THE SHIP-YARD.--Mr. C. W. Jenkins deserves great praise for the manner in which he conducts the business of the Ship Yard, and many a fine vessel, destined to plough the "vasty deep" of old Ontario, and the waters of island-studded St. Lawrence, does he build therein. At present ho has about from 130 to 140 men at work, a large number of them being engaged in building Capt. Gaskin's fine new barque, which is to be christened the Avon. A good name, indeed, which brings to one's recollection the familiar name of "Shakespeare," and to those who have visited it all the beauties of the river on the edge of which was situated the bard's home. Whether or not our friend Capt. Gaskin is an admirer of the works of him "who wrote not for an age, but for all time," we can not tell; but we would fain infer that he must be since he intends giving his vessel the above cognomen.--Her hull is almost finished, minus a touch here and a touch there, painting, &c; her masts are in, and she will have now wire rigging shortly. The Avon will be ready for the Spring trade at the opening of navigation, and during the ensuing Summer we wish her many a prosperous voyage, with good freights.
The line steamer Banshee, Royal Mail Line, is undergoing general repairs in this Shipyard. New beams have been placed in her; her deck has been partly renewed, and the outside of her hull has been thoroughly overhauled and new planks put in when necessary. Some repairs, also, are being done to her engines, and she will be well able to take her accustomed place among her contemporaries, as soon as the ice leaves the harbor.

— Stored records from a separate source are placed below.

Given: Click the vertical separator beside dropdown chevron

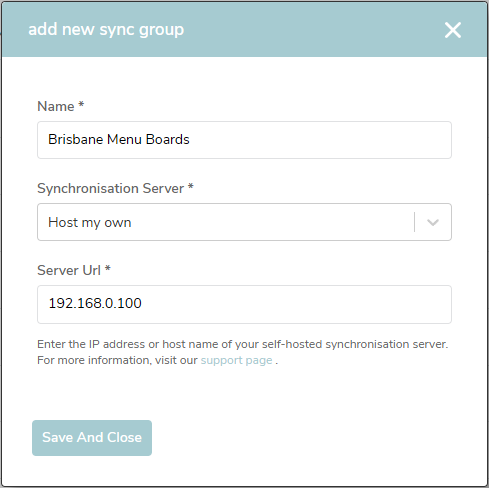Looking at the screenshot, I should [x=414, y=222].
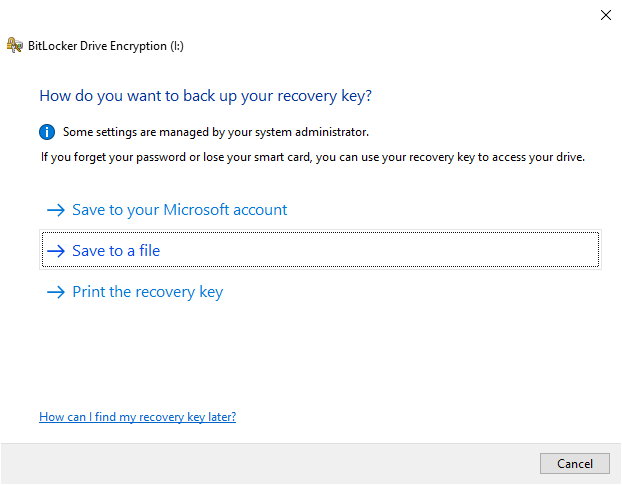Choose Print the recovery key
Screen dimensions: 622x485
pyautogui.click(x=147, y=292)
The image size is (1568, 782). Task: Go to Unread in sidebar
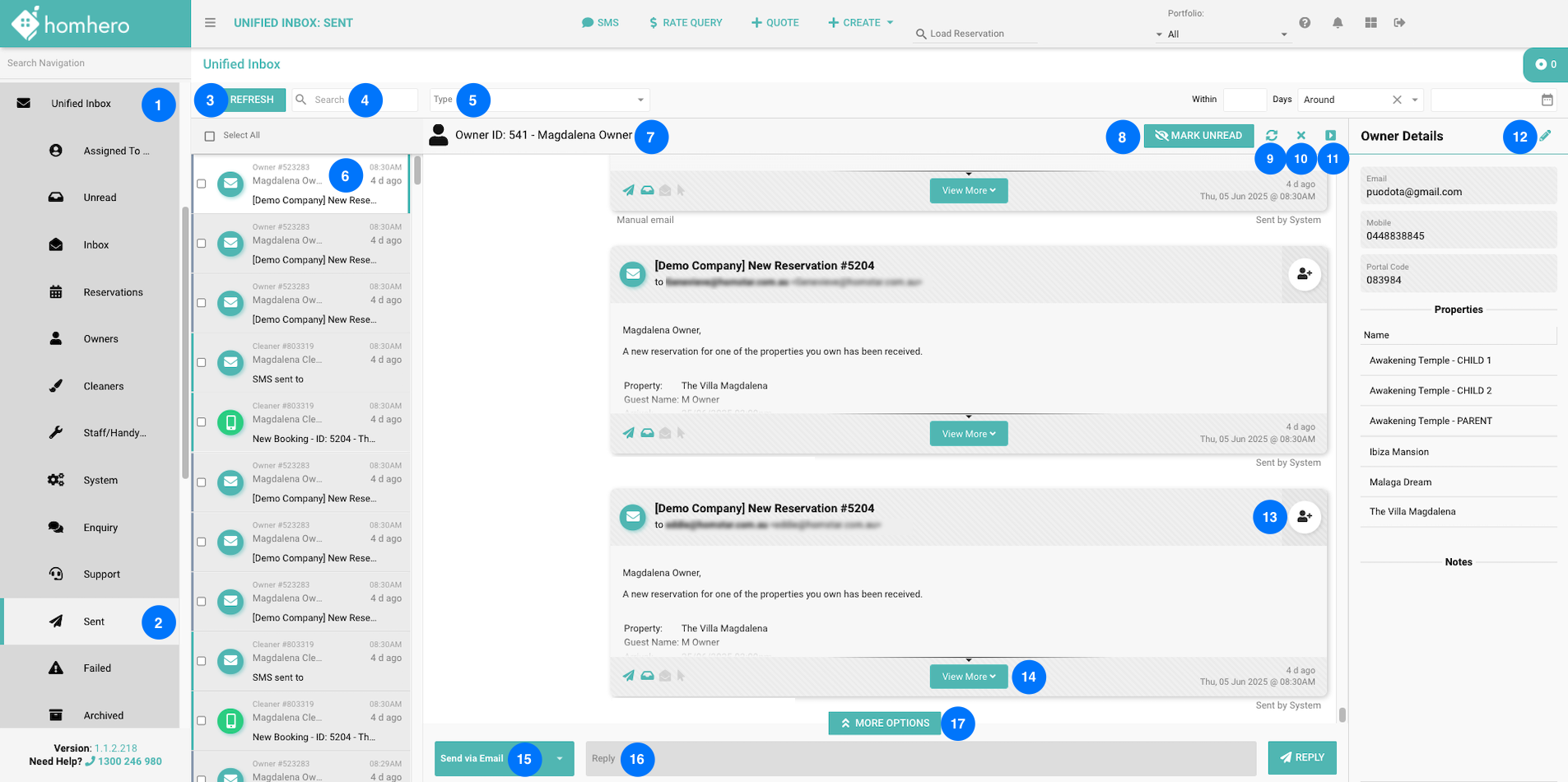[x=99, y=198]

The propellor West, belonging to Messrs. Holcomb and Cowan, has been undergoing repairs here since the middle of the winter, when she was hauled out. Her engines, especially, have required repairs, and she has received a thorough overhauling.
The steamer St. Lawrence, belonging to Messrs. Jacques, Tracy & Co., of Montreal, has received at the hands of Mr. Jenkins' employees a very large amount of repairs, having been new-timbered throughout, and received new ceiling, new arch, new deck frame and deck. Her engines are also being overhauled. Having received all these necessary repairs, she will be as good as new, and will be in splendid condition at the opening of navigation.

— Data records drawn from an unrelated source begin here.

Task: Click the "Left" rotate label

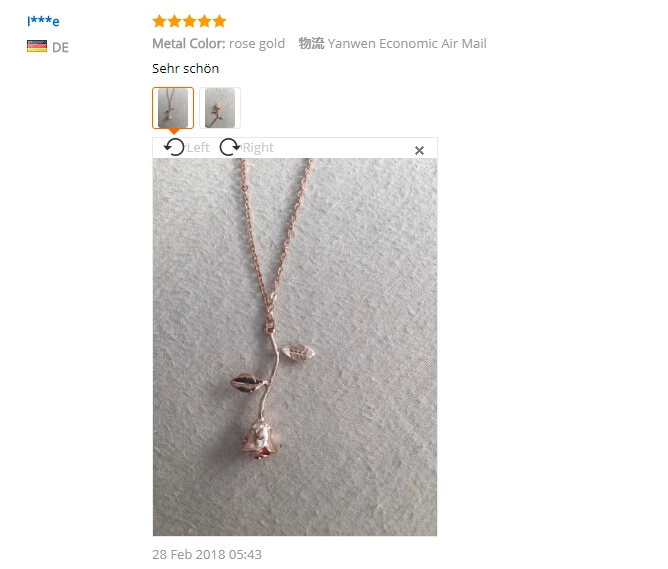Action: (198, 147)
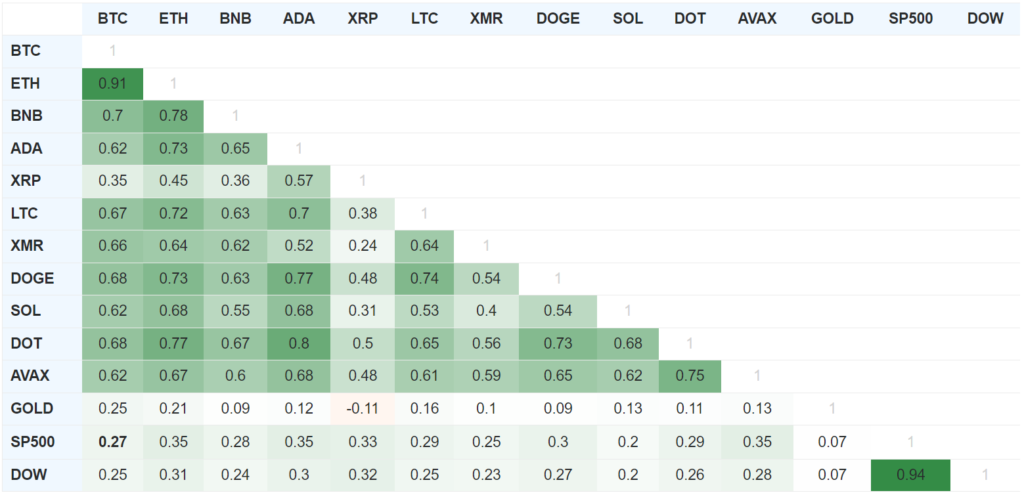This screenshot has width=1024, height=495.
Task: Click the SP500 column header
Action: click(910, 19)
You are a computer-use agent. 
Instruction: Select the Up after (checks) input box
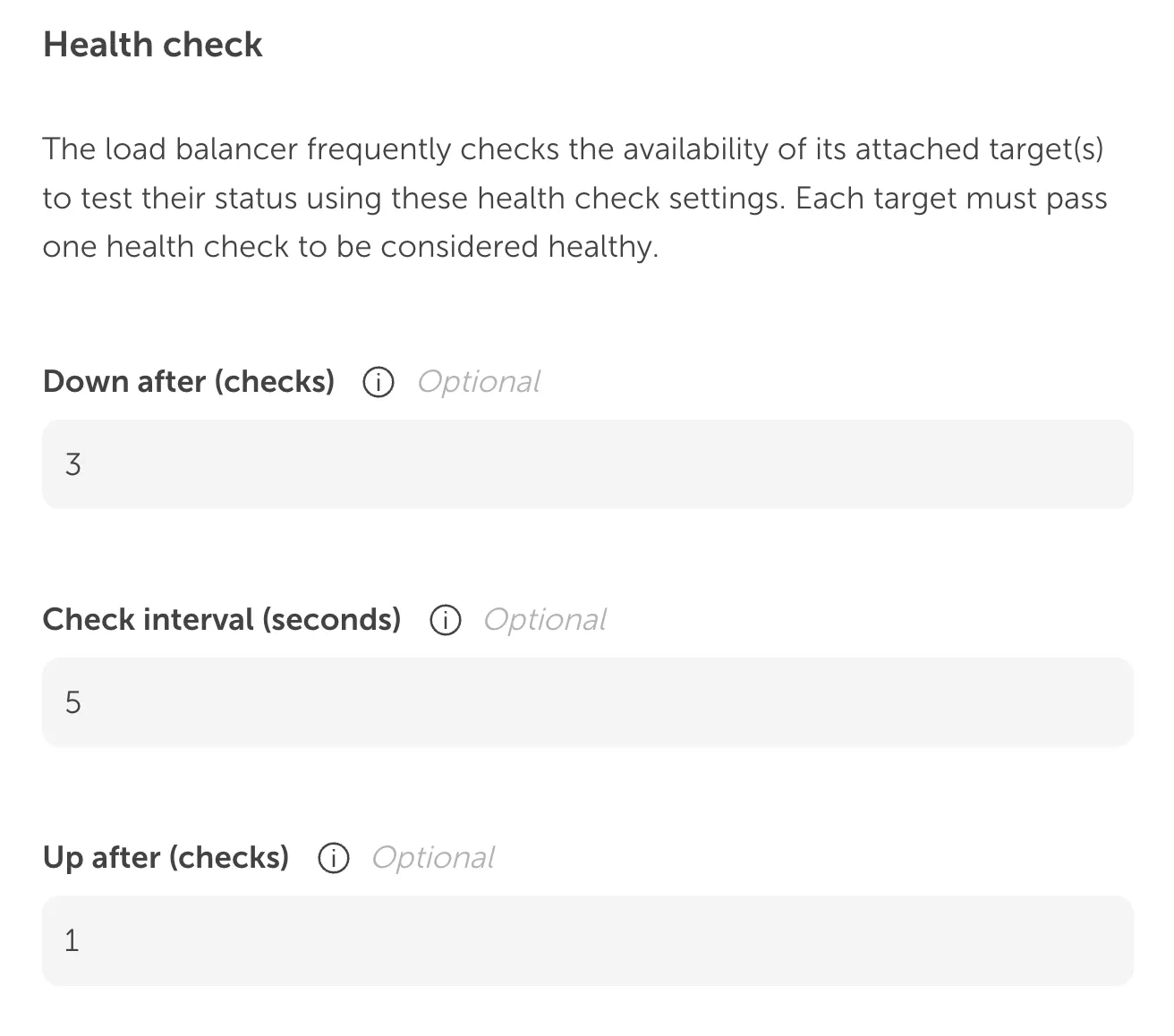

Here lie, too, the Propellers Indian and Colonist, which were hauled out during the early part of the winter, and have been very thoroughly repaired.
These fine propellers will be in every way fitted for the summer trade.

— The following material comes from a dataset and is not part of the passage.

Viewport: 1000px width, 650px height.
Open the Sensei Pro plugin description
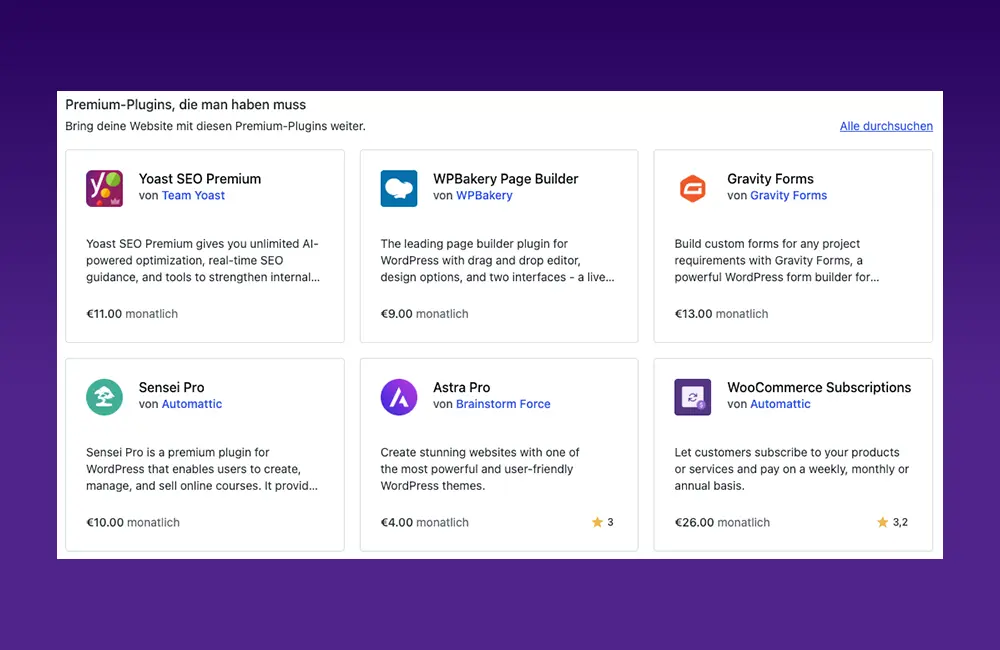coord(202,469)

HOLCOMB & COWAN'S WHARF --Two steamers are being painted here for the above firm, viz.: the Brantford and George Moffat which will be in excellent sailing trim at the commencement of the season. Messrs. Holcomb & Cowan are also painting one of their Barges here. The remainder are above Cataraqui Bridge. This firm is building a new elevator at the Ontario Foundry, capable of elevating 5,000 bushels per hour. It will prove a great assistance to Messrs. Holcomb & Cowan during the pressure of the grain season. Their steamer Jenny Lind is now undergoing repairs in Montreal, and the Clyde, at Anderson & Ford's Wharf, Kingston. Four large Barges are also being built in Quebec, for Messrs. Holcomb & Cowan, intended for the St. Lawrence trade, having a carrying capacity of about 24,000 bushels a piece.